* **Task goal**: Output all of the material beneath this line exactly as it is.

* **Data extract**:
■ ■ ■ ■ ■ ■ ■

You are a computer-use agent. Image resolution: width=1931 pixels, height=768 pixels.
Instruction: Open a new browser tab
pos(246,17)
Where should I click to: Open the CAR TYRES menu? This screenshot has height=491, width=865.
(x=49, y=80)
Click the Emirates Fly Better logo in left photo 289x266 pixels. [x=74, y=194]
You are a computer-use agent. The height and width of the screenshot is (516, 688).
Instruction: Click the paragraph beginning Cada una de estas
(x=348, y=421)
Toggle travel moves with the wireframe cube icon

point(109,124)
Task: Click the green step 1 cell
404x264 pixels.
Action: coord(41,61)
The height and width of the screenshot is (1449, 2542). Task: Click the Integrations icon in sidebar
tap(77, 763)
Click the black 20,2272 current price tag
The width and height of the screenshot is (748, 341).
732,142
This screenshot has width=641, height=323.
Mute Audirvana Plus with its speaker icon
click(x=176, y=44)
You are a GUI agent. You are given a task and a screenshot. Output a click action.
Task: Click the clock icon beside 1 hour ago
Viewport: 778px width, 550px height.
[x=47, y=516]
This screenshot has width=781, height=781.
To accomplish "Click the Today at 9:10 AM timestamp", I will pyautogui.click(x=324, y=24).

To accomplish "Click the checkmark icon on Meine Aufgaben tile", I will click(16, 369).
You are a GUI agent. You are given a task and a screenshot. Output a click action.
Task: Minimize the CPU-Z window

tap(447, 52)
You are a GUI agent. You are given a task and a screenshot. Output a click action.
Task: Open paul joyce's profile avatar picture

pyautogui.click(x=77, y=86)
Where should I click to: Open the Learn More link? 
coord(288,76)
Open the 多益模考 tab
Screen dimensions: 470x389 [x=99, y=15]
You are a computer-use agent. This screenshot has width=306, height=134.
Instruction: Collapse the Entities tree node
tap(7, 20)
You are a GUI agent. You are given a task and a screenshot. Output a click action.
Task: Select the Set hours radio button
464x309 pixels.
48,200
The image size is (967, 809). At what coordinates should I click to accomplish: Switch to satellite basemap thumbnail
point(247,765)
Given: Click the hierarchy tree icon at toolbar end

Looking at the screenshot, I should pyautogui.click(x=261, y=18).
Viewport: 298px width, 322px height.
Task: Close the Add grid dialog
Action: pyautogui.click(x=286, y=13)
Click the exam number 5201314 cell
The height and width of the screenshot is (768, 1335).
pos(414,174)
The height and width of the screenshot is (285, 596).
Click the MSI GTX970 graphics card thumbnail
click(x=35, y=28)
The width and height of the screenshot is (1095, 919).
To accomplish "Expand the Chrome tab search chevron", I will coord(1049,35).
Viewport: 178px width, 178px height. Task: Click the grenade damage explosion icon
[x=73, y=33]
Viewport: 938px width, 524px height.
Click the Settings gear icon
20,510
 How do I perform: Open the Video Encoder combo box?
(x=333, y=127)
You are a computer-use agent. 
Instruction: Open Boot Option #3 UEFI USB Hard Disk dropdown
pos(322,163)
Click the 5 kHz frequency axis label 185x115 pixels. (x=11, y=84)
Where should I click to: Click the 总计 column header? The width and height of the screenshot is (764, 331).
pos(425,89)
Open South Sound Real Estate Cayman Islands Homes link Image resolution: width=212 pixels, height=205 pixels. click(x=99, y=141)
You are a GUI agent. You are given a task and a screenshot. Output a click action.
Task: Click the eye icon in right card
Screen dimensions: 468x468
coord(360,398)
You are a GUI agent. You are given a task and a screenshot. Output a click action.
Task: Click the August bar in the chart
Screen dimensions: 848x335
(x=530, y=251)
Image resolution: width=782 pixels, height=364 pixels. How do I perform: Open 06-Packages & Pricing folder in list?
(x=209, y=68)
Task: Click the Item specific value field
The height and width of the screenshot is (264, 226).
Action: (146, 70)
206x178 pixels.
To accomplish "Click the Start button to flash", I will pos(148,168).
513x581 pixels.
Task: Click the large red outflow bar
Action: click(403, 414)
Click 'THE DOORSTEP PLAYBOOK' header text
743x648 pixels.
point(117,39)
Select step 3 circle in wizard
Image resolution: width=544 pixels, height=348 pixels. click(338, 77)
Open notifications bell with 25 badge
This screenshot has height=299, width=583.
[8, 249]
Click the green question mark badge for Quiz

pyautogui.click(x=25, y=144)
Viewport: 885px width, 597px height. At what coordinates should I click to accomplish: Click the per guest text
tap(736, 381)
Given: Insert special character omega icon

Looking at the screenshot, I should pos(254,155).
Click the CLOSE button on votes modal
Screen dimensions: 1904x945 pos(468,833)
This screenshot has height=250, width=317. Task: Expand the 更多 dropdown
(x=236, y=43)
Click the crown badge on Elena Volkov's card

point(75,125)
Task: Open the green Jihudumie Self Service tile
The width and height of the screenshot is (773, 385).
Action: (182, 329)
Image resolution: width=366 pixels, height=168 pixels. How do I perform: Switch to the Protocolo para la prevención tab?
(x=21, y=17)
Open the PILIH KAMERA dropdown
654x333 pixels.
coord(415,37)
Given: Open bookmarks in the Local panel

■ ■ ■ ■ ■ ■ ■

* **Response area**:
You are a computer-use agent. Image resolution: width=1931 pixels, height=768 pixels.
Instruction: Open a new browser tab
pos(246,17)
Where should I click to: Open the CAR TYRES menu? This screenshot has height=491, width=865.
(x=49, y=80)
Click the Emirates Fly Better logo in left photo 289x266 pixels. [x=74, y=194]
You are a computer-use agent. The height and width of the screenshot is (516, 688).
Instruction: Click the paragraph beginning Cada una de estas
(x=348, y=421)
Toggle travel moves with the wireframe cube icon

point(109,124)
Task: Click the green step 1 cell
404x264 pixels.
Action: coord(41,61)
The height and width of the screenshot is (1449, 2542). Task: Click the Integrations icon in sidebar
tap(77, 763)
Click the black 20,2272 current price tag
The width and height of the screenshot is (748, 341).
732,142
This screenshot has width=641, height=323.
Mute Audirvana Plus with its speaker icon
click(x=176, y=44)
You are a GUI agent. You are given a task and a screenshot. Output a click action.
Task: Click the clock icon beside 1 hour ago
Viewport: 778px width, 550px height.
[x=47, y=516]
This screenshot has width=781, height=781.
To accomplish "Click the Today at 9:10 AM timestamp", I will pyautogui.click(x=324, y=24).

To accomplish "Click the checkmark icon on Meine Aufgaben tile", I will click(16, 369).
You are a GUI agent. You are given a task and a screenshot. Output a click action.
Task: Minimize the CPU-Z window

tap(447, 52)
You are a GUI agent. You are given a task and a screenshot. Output a click action.
Task: Open paul joyce's profile avatar picture

pyautogui.click(x=77, y=86)
Where should I click to: Open the Learn More link? 
coord(288,76)
Open the 多益模考 tab
Screen dimensions: 470x389 [x=99, y=15]
You are a computer-use agent. This screenshot has width=306, height=134.
Instruction: Collapse the Entities tree node
tap(7, 20)
You are a GUI agent. You are given a task and a screenshot. Output a click action.
Task: Select the Set hours radio button
464x309 pixels.
48,200
The image size is (967, 809). At what coordinates should I click to accomplish: Switch to satellite basemap thumbnail
point(247,765)
Given: Click the hierarchy tree icon at toolbar end

Looking at the screenshot, I should pyautogui.click(x=261, y=18).
Viewport: 298px width, 322px height.
Task: Close the Add grid dialog
Action: pyautogui.click(x=286, y=13)
Click the exam number 5201314 cell
The height and width of the screenshot is (768, 1335).
pos(414,174)
The height and width of the screenshot is (285, 596).
Click the MSI GTX970 graphics card thumbnail
click(x=35, y=28)
The width and height of the screenshot is (1095, 919).
To accomplish "Expand the Chrome tab search chevron", I will coord(1049,35).
Viewport: 178px width, 178px height. Task: Click the grenade damage explosion icon
[x=73, y=33]
Viewport: 938px width, 524px height.
Click the Settings gear icon
20,510
 How do I perform: Open the Video Encoder combo box?
(x=333, y=127)
You are a computer-use agent. 
Instruction: Open Boot Option #3 UEFI USB Hard Disk dropdown
pos(322,163)
Click the 5 kHz frequency axis label 185x115 pixels. (x=11, y=84)
Where should I click to: Click the 总计 column header? The width and height of the screenshot is (764, 331).
pos(425,89)
Open South Sound Real Estate Cayman Islands Homes link Image resolution: width=212 pixels, height=205 pixels. click(x=99, y=141)
You are a GUI agent. You are given a task and a screenshot. Output a click action.
Task: Click the eye icon in right card
Screen dimensions: 468x468
coord(360,398)
You are a GUI agent. You are given a task and a screenshot. Output a click action.
Task: Click the August bar in the chart
Screen dimensions: 848x335
(x=530, y=251)
Image resolution: width=782 pixels, height=364 pixels. How do I perform: Open 06-Packages & Pricing folder in list?
(x=209, y=68)
Task: Click the Item specific value field
The height and width of the screenshot is (264, 226).
Action: (146, 70)
206x178 pixels.
To accomplish "Click the Start button to flash", I will pos(148,168).
513x581 pixels.
Task: Click the large red outflow bar
Action: click(403, 414)
Click 'THE DOORSTEP PLAYBOOK' header text
743x648 pixels.
point(117,39)
Select step 3 circle in wizard
Image resolution: width=544 pixels, height=348 pixels. click(338, 77)
Open notifications bell with 25 badge
This screenshot has height=299, width=583.
[8, 249]
Click the green question mark badge for Quiz

pyautogui.click(x=25, y=144)
Viewport: 885px width, 597px height. At what coordinates should I click to accomplish: Click the per guest text
tap(736, 381)
Given: Insert special character omega icon

Looking at the screenshot, I should pos(254,155).
Click the CLOSE button on votes modal
Screen dimensions: 1904x945 pos(468,833)
This screenshot has height=250, width=317. Task: Expand the 更多 dropdown
(x=236, y=43)
Click the crown badge on Elena Volkov's card

point(75,125)
Task: Open the green Jihudumie Self Service tile
The width and height of the screenshot is (773, 385).
Action: (182, 329)
Image resolution: width=366 pixels, height=168 pixels. How do I perform: Switch to the Protocolo para la prevención tab?
(x=21, y=17)
Open the PILIH KAMERA dropdown
654x333 pixels.
coord(415,37)
Given: Open bookmarks in the Local panel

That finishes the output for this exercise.